- **Work item**
Which lines in the data contain the word "computer"? Please copy each of them.

- **Extracted entries**
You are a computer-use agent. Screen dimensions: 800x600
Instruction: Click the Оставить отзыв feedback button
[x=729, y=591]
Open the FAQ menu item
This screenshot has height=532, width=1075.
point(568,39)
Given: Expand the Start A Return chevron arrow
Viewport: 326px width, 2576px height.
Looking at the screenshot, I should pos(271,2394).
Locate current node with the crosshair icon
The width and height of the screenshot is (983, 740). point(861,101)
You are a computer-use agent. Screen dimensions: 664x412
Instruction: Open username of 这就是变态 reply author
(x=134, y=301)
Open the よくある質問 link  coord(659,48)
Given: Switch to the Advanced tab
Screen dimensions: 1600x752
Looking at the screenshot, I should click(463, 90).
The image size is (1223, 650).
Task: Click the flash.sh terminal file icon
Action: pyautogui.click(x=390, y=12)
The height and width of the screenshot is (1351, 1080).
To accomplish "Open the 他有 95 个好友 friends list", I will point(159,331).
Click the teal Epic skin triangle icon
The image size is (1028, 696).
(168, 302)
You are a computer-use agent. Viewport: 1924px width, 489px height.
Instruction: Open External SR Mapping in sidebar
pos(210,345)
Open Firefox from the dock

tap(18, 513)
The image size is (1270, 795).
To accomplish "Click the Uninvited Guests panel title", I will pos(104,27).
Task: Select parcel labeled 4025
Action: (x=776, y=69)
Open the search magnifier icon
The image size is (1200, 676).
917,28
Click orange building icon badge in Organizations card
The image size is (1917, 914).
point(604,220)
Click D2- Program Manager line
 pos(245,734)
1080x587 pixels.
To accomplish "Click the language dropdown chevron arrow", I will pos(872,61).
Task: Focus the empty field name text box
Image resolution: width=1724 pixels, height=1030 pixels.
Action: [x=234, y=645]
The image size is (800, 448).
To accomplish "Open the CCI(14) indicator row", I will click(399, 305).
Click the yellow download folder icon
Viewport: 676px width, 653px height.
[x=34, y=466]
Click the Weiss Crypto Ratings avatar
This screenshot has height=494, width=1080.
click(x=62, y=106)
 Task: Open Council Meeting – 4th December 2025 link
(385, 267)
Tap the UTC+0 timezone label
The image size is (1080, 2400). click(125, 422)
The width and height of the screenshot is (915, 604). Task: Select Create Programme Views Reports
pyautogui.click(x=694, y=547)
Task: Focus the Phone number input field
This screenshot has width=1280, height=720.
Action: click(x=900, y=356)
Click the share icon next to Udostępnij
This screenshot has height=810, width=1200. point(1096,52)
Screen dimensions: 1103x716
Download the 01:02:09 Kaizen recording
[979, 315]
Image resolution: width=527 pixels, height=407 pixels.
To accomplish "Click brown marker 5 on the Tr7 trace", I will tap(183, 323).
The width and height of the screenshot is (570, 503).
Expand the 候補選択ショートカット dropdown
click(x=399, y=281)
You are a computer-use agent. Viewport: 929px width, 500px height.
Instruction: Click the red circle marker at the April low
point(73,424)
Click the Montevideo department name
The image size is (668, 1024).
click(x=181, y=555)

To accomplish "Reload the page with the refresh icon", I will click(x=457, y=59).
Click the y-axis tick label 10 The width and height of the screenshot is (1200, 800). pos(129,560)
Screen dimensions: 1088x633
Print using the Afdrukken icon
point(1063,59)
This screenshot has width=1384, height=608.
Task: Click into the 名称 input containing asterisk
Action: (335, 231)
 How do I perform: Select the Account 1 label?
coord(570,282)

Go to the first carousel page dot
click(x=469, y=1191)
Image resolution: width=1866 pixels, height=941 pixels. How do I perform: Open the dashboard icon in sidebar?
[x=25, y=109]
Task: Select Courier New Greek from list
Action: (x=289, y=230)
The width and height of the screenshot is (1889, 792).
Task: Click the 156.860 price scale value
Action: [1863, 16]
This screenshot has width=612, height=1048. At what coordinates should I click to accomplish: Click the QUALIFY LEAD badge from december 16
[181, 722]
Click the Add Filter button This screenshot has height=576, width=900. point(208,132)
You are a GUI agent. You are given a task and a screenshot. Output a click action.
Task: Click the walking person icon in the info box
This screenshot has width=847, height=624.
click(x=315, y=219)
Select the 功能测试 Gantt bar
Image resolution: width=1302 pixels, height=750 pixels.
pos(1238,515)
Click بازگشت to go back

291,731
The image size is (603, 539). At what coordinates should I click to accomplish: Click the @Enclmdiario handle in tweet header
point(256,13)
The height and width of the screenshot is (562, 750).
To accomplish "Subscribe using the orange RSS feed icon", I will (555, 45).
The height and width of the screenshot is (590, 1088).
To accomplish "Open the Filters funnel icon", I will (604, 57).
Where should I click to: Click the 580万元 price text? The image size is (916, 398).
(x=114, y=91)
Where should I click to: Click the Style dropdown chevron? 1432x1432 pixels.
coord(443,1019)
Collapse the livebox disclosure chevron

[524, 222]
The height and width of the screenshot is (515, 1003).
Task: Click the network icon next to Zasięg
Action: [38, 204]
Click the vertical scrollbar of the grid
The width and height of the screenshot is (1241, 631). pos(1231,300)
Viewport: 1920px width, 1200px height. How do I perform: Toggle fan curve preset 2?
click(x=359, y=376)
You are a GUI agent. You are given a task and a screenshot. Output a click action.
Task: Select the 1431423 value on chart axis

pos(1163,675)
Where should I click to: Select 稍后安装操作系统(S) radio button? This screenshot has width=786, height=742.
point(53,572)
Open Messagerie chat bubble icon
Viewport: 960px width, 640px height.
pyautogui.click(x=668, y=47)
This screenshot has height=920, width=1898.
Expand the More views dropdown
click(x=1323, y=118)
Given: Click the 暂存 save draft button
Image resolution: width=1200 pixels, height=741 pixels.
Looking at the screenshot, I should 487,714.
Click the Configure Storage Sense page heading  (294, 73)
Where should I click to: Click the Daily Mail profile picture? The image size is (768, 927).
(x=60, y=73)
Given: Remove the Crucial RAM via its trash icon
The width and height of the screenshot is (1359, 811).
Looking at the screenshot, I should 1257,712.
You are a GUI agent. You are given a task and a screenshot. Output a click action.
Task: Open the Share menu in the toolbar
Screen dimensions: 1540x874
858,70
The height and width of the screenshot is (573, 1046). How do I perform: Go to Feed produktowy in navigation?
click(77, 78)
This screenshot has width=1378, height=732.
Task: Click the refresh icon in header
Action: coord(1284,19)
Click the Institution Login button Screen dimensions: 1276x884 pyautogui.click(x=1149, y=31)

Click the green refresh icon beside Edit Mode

- **Reply**
You are a computer-use agent. Screen dimensions: 800x600
You are a computer-use agent. Screen dimensions: 664x412
You are a computer-use agent. Viewport: 1924px width, 489px height.
You are a computer-use agent. Viewport: 929px width, 500px height.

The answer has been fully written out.